Stored data entries |
+++++

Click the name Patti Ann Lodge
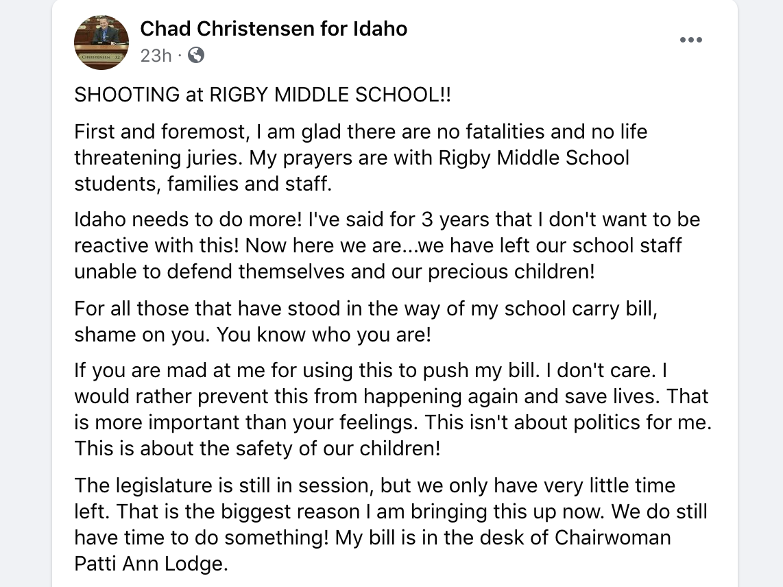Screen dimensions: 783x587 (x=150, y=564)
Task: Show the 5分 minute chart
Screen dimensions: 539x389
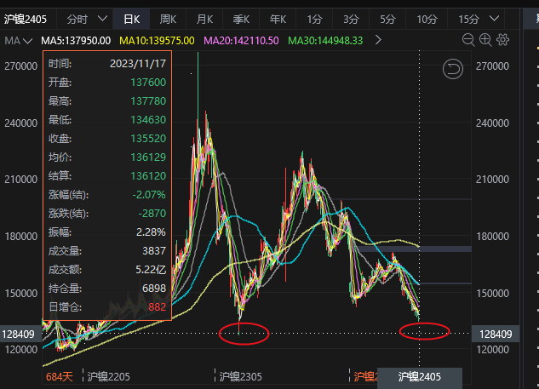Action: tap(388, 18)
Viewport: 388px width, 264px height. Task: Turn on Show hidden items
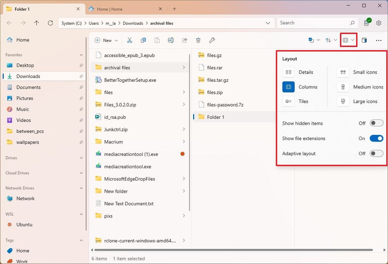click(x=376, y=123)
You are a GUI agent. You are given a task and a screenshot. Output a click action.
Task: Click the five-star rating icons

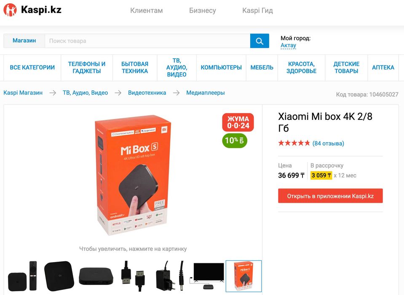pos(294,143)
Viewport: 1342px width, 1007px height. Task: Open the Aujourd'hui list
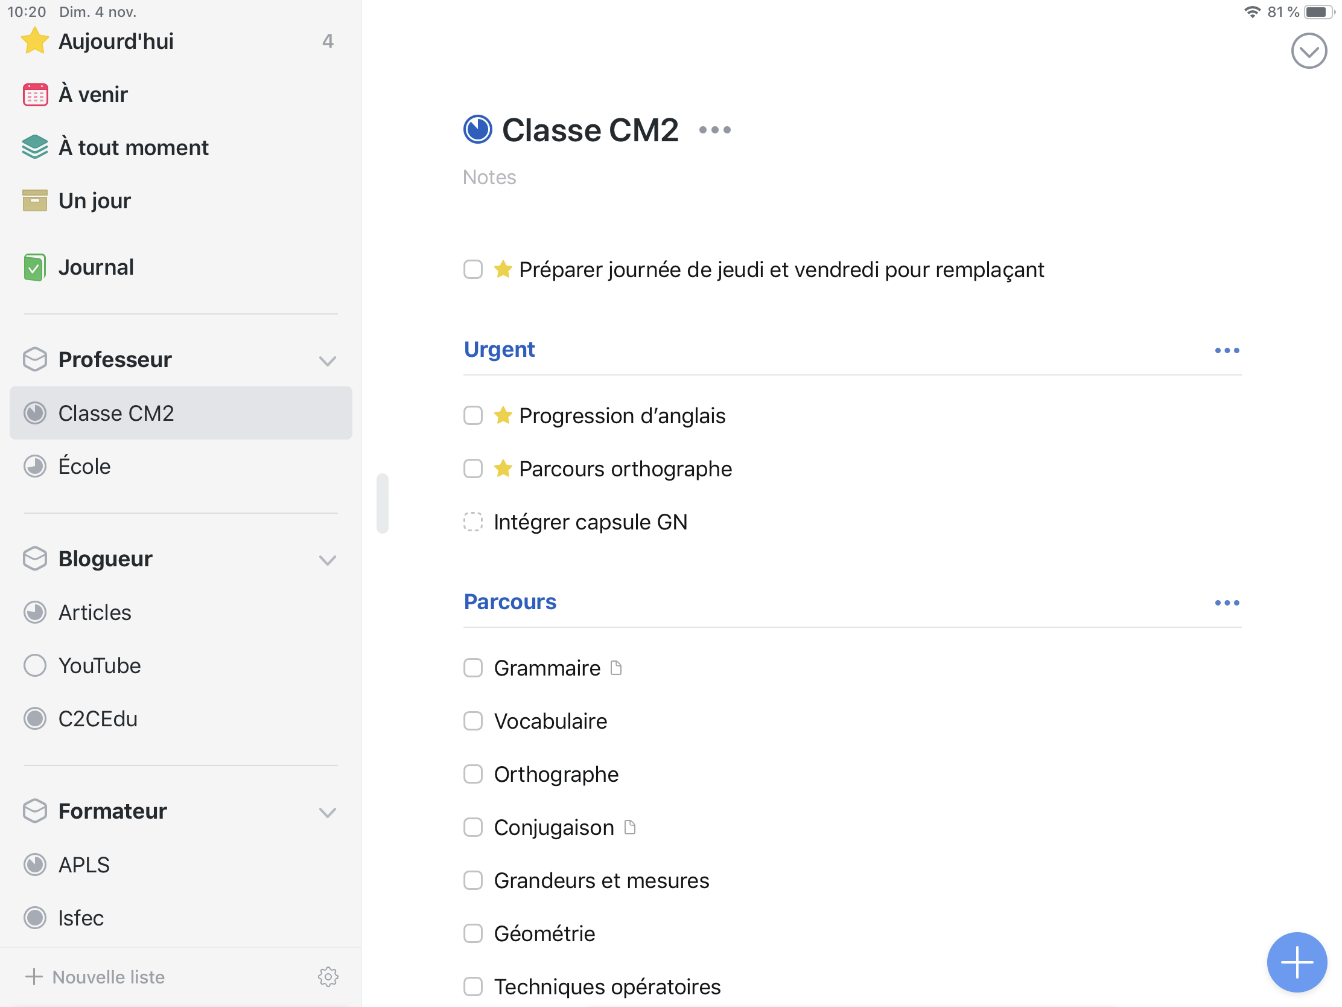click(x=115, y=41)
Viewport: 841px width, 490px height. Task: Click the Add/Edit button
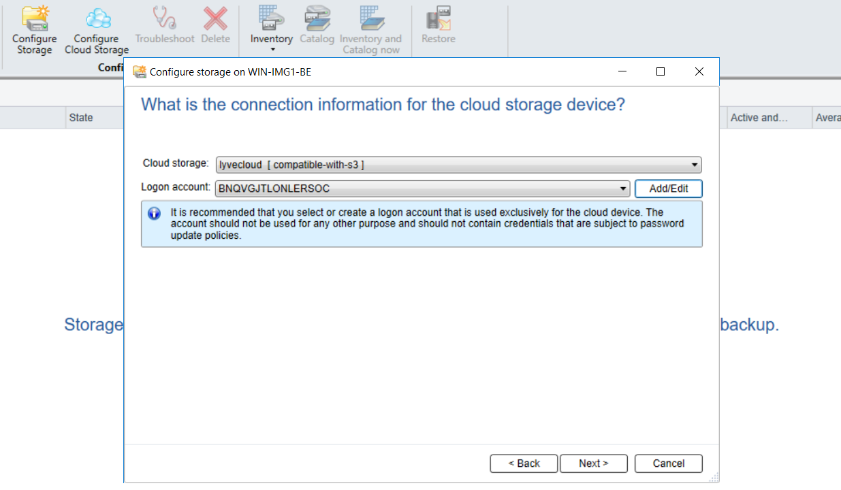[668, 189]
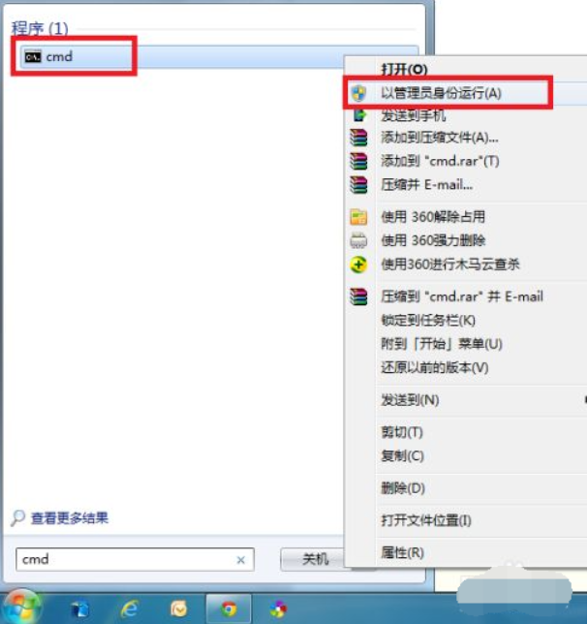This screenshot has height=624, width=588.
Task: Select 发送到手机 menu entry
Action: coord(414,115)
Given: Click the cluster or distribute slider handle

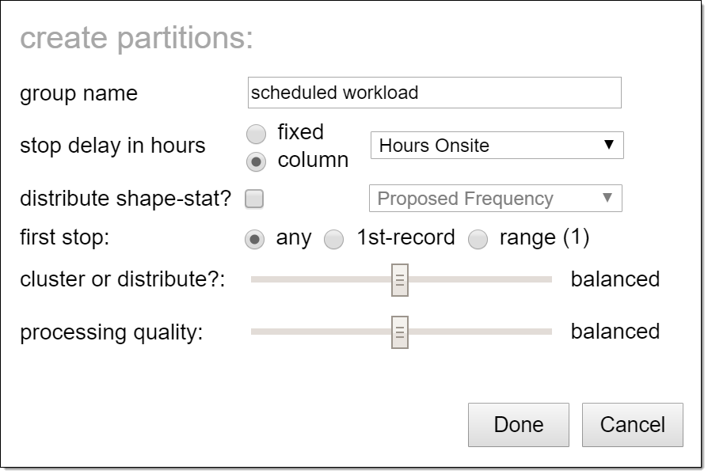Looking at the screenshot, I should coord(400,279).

+++++

YOUR ASSIGNMENT |
A word-for-word copy of all the data, without pictures, is the expected output.

WRITTEN SOLUTION |
Click the name Patti Ann Lodge
Screen dimensions: 783x587 (x=150, y=564)
Task: Show the 5分 minute chart
Screen dimensions: 539x389
Action: tap(388, 18)
Viewport: 388px width, 264px height. Task: Turn on Show hidden items
click(x=376, y=123)
You are a GUI agent. You are given a task and a screenshot. Output a click action.
Task: Click the five-star rating icons

pos(294,143)
Viewport: 1342px width, 1007px height. Task: Open the Aujourd'hui list
click(x=115, y=41)
Viewport: 841px width, 490px height. Task: Click the Add/Edit button
[668, 189]
This screenshot has height=624, width=588.
Task: Select 发送到手机 menu entry
Action: coord(414,115)
Given: Click the cluster or distribute slider handle

Looking at the screenshot, I should coord(400,279).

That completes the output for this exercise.